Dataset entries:
□ □ □ □ □

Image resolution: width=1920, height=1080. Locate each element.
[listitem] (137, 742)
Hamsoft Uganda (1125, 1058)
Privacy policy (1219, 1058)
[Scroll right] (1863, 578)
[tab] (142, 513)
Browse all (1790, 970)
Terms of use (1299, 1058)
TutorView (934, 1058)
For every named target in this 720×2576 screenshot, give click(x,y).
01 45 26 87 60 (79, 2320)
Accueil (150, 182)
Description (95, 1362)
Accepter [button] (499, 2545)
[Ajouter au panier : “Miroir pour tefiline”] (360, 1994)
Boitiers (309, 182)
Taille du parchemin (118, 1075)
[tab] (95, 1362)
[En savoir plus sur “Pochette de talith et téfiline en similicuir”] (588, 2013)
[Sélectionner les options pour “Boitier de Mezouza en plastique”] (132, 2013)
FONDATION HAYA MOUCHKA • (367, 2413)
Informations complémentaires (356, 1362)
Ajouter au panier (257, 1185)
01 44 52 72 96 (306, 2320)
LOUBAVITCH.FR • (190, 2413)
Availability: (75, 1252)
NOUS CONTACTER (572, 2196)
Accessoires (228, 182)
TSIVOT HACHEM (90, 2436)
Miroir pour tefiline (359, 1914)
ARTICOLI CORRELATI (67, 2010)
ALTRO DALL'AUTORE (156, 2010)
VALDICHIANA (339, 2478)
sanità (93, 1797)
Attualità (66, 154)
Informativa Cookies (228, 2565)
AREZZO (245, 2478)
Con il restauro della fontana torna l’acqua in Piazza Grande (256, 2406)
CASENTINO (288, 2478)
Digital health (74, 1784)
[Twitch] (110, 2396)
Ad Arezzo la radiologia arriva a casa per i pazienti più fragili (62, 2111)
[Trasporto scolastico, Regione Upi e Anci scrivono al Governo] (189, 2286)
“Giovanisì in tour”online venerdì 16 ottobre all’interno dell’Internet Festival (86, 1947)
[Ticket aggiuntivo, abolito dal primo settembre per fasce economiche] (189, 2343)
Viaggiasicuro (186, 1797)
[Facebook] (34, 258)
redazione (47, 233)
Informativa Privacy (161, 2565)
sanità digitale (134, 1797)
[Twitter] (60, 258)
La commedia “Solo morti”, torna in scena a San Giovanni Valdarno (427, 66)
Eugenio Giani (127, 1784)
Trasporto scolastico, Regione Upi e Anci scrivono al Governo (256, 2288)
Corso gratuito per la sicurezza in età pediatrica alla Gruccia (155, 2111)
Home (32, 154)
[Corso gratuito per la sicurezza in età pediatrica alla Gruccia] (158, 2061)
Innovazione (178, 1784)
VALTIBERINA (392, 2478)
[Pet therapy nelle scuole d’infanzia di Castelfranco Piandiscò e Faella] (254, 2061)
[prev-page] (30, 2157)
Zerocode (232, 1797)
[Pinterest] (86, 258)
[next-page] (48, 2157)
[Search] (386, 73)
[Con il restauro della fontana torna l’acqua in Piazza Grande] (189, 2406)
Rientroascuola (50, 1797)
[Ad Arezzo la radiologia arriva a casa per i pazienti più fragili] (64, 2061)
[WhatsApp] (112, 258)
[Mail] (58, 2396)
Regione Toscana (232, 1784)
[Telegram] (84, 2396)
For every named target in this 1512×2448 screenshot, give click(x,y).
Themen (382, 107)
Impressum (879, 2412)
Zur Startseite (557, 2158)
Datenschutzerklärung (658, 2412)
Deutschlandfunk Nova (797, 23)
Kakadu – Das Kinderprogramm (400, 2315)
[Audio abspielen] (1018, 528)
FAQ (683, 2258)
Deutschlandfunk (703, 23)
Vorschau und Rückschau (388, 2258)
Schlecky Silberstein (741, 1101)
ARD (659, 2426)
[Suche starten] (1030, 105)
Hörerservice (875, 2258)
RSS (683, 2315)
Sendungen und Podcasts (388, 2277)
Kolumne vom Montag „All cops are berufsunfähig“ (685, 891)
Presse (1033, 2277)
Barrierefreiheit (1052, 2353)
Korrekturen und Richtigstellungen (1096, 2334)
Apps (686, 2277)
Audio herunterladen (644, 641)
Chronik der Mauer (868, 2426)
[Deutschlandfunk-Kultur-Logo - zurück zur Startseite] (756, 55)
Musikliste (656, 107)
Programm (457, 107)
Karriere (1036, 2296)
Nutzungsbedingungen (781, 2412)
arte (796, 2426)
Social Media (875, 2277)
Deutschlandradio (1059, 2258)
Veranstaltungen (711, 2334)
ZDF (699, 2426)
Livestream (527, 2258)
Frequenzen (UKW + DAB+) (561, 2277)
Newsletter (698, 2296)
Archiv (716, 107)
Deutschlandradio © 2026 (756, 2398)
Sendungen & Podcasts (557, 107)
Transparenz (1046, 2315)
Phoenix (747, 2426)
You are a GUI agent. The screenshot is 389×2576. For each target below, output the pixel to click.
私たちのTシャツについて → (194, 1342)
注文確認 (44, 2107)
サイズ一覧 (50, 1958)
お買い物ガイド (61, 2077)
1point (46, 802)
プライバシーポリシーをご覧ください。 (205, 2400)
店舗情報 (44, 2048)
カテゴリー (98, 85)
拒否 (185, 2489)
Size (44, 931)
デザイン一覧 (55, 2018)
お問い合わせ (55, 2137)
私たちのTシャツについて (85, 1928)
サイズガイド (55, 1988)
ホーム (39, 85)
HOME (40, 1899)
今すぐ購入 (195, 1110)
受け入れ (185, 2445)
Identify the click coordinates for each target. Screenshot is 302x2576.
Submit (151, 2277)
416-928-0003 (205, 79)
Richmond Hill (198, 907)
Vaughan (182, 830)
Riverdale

□ □ □ □ □

* **About this task**
What you return should be exactly the lines above, starting at the one with "NOUS CONTACTER (572, 2196)" and ending at the one with "Digital health (74, 1784)", and nothing else.

* **Answer**
NOUS CONTACTER (572, 2196)
Accessoires (228, 182)
TSIVOT HACHEM (90, 2436)
Miroir pour tefiline (359, 1914)
ARTICOLI CORRELATI (67, 2010)
ALTRO DALL'AUTORE (156, 2010)
VALDICHIANA (339, 2478)
sanità (93, 1797)
Attualità (66, 154)
Informativa Cookies (228, 2565)
AREZZO (245, 2478)
Con il restauro della fontana torna l’acqua in Piazza Grande (256, 2406)
CASENTINO (288, 2478)
Digital health (74, 1784)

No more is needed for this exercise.